*BRIEF 1*.
Answer these from the mental health post:
(a) Since what age has the writer been working with their difficulties?
(b) What does the writer say they currently get from the state?
(c) What was the writer using the wheelchair guy as an example of?
*BRIEF 2*. Pick up the mental health post where it stops and keep writing it.
BEGIN DOCUMENT TEXT
"You may have some legitimate mental health issues". No, I have legitimate mental health issues. I'm diagnosed and have been working with my dificulties since I was 13.
"You were jealous of a guy in a wheelchair". Really? Yes, sure I would rather be in a wheelchair with a healthy mind for the rest of my life and not have to tell/remind people that I'm handicapped everytime I meet them, but I was using the wheelchair guy as an example on how people seem to forget that being in a wheelchair isn't the only handicap. And I would give up all of my mental illnesess in a heart beat too, why wouldn't I? I just fear that my mental issues have set me back so far in life that I if I was to become normal again, it would be a long road to the top. Now I have help and funding from the state to survive, if I become normal and that is taken away, then I am forced to start climbing up the ladder again.
END DOCUMENT TEXT
BEGIN SUPPLIED INFORMATION
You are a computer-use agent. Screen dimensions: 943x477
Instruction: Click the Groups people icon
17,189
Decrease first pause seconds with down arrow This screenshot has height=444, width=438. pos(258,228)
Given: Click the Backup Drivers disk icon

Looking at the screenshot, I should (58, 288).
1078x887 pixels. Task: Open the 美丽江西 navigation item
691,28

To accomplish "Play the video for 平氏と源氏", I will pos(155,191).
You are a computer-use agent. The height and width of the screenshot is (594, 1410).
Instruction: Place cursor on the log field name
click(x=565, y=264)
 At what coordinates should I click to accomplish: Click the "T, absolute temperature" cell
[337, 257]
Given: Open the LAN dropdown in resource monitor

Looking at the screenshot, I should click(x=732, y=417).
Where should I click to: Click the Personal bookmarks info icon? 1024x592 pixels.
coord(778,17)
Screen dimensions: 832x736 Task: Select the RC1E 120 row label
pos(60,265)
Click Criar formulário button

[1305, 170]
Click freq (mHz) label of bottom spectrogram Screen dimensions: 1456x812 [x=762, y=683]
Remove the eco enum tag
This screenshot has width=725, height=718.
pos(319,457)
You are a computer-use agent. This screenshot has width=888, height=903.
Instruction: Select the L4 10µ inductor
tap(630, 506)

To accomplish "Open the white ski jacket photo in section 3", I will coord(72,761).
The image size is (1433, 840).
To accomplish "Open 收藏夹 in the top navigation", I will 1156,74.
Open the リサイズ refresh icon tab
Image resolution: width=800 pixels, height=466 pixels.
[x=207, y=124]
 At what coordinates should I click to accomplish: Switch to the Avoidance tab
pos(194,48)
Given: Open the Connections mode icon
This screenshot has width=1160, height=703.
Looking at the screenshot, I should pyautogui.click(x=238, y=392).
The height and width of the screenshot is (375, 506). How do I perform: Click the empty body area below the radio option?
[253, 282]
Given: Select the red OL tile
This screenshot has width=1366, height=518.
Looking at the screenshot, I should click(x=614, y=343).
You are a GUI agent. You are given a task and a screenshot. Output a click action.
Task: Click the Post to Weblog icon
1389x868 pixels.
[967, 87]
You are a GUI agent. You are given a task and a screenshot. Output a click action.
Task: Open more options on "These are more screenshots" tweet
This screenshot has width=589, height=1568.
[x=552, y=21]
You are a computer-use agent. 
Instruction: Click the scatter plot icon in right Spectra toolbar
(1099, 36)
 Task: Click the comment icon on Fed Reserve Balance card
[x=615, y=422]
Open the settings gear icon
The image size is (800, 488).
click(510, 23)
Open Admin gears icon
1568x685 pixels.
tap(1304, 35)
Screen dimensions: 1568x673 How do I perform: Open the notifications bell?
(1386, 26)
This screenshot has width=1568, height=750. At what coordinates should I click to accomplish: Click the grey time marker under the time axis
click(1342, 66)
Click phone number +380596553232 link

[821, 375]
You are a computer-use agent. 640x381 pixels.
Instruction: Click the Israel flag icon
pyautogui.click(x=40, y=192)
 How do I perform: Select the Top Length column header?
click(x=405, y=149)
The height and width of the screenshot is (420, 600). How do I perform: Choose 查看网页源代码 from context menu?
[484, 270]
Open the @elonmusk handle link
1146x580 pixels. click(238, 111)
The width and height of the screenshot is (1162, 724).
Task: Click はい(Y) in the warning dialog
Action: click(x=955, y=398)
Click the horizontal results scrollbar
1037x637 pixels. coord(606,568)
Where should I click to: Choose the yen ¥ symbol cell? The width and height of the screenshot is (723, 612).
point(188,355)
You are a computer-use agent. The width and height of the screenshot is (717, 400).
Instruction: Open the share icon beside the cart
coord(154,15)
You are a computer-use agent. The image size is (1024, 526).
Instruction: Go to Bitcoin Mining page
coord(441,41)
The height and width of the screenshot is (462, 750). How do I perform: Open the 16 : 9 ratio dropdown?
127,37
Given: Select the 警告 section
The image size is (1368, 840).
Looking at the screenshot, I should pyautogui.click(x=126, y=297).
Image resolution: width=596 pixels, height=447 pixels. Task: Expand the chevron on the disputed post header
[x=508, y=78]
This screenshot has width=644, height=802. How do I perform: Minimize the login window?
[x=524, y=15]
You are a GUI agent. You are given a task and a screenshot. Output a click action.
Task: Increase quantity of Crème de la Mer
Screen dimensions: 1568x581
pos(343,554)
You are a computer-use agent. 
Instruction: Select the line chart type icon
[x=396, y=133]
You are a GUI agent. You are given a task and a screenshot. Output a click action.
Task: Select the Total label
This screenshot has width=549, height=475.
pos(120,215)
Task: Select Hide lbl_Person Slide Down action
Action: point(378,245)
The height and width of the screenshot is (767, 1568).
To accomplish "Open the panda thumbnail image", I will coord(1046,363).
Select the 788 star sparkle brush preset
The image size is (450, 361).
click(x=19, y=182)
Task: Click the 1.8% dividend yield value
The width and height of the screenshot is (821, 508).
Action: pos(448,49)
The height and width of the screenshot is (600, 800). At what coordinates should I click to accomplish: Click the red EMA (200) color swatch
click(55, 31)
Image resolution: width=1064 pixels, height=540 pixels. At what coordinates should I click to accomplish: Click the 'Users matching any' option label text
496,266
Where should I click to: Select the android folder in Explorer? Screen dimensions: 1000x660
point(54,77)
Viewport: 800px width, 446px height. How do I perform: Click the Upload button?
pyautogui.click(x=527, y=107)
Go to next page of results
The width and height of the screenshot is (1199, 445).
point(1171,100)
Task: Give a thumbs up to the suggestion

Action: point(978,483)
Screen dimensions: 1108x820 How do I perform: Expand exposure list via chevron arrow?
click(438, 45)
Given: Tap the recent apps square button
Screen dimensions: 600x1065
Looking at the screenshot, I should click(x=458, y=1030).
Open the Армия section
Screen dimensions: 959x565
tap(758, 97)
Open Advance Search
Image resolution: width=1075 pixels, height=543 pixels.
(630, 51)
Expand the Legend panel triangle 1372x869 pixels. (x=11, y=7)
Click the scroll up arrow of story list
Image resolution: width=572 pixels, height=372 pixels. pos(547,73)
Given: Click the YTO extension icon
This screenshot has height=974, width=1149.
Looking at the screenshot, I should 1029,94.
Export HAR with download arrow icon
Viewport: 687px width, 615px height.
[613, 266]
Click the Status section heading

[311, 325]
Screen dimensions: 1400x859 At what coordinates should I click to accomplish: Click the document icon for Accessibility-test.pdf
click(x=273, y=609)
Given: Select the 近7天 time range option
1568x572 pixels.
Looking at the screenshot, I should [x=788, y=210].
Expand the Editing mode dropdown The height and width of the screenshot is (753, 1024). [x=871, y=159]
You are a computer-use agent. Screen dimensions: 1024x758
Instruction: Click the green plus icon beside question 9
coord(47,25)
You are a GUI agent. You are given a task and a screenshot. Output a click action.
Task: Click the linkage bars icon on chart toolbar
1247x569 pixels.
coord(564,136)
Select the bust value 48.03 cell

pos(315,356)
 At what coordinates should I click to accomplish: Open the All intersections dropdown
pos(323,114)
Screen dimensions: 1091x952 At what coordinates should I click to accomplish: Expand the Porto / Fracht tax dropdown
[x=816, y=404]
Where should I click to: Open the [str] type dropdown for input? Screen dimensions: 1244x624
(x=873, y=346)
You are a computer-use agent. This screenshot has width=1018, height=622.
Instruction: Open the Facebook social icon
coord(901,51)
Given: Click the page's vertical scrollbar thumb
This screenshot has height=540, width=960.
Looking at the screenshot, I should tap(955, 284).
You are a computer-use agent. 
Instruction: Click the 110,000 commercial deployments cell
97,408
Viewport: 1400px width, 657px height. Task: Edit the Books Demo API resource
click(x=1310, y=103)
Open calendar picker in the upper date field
END SUPPLIED INFORMATION
*TASK ANSWER 1*.
(a) Since age 13.
(b) Help and funding to survive.
(c) How people seem to forget that being in a wheelchair isn't the only handicap.

*TASK ANSWER 2*.
Yes, I would probably wear a shirt where it says what I suffer from, but you make it seem like I would hang a sign around my neck saying "Handicapped" because I love being hadicapped and I love the attention. I do like the attention, but to much attention can also cause me to panic and run infront of a buss. Much like in ground school when my tight pants split, everyone gathered around me and started taking pictures, I lost it and decided to try and run home wish was far away, instead I ended up lost, running around in the small town for hours with my pants split in half so everyone could see my butt. But who doesn't like attention? Especially a guy with Asperger Syndrome who can't go outside and get the attention natrually.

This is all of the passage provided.